Processing and Formation of Bioactive CLE40 Peptide Are Controlled by Posttranslational Proline Hydroxylation

• Published in: Plant physiology (Bethesda) Vol. 184; no. 3; pp. 1573 - 1584
• Main Authors: Stührwohldt, Nils, Ehinger, Alexandra, Thellmann, Kerstin, Schaller, Andreas
• Format: Journal Article
• Language: English
• Published: United States American Society of Plant Biologists 01.11.2020
• Subjects: Arabidopsis - genetics; Arabidopsis - metabolism; Arabidopsis Proteins - genetics; Arabidopsis Proteins - metabolism; Cell Differentiation - genetics; Gene Expression Regulation, Plant; Genes, Plant; Hydroxylation; Meristem - genetics; Meristem - metabolism; Plant Roots - metabolism; Proline - genetics; Proline - metabolism; Protein Processing, Post-Translational - genetics
• ISSN: 0032-0889; 1532-2548; 1532-2548
• DOI: 10.1104/pp.20.00528

Small posttranslationally modified signaling peptides are proteolytically derived from larger precursor proteins and subject to several additional steps of modification, including Pro hydroxylation, Hyp glycosylation, and/or Tyr sulfation. The processing proteases and the relevance of posttranslational modifications for peptide biogenesis and activity are largely unknown. In this study these questions were addressed for the Clavata3/Endosperm Surrounding Region (CLE) peptide CLE40, a peptide regulator of stem cell differentiation in the Arabidopsis ( ) root meristem.

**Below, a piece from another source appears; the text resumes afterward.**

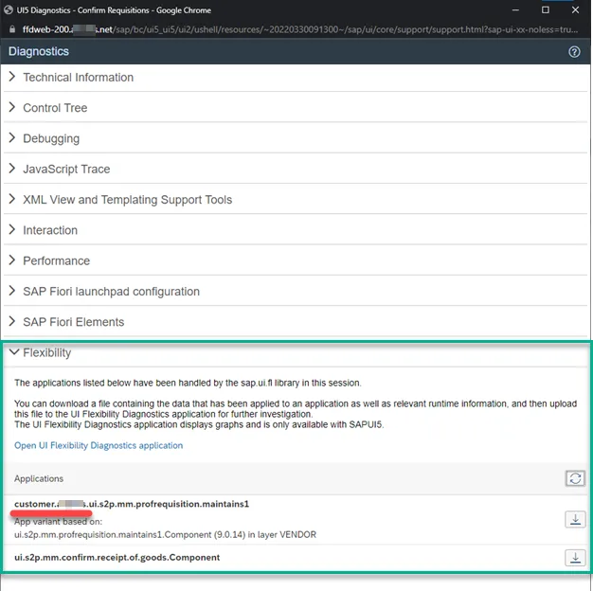The width and height of the screenshot is (593, 591).
Task: Open XML View and Templating Support Tools
Action: [x=127, y=200]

We identify three subtilases (SBT1.4, SBT1.7, and SBT4.13) that cleave the CLE40 precursor redundantly at two sites. C-terminal processing releases the mature peptide from its precursor and is thus required for signal biogenesis. SBT-mediated cleavage at a second site within the mature peptide attenuates the signal. The second cleavage is prevented by Pro hydroxylation, resulting in the formation of mature and bioactive CLE40 in planta. Our data reveal a role for posttranslational modification by Pro hydroxylation in the regulation of CLE40 formation and activity.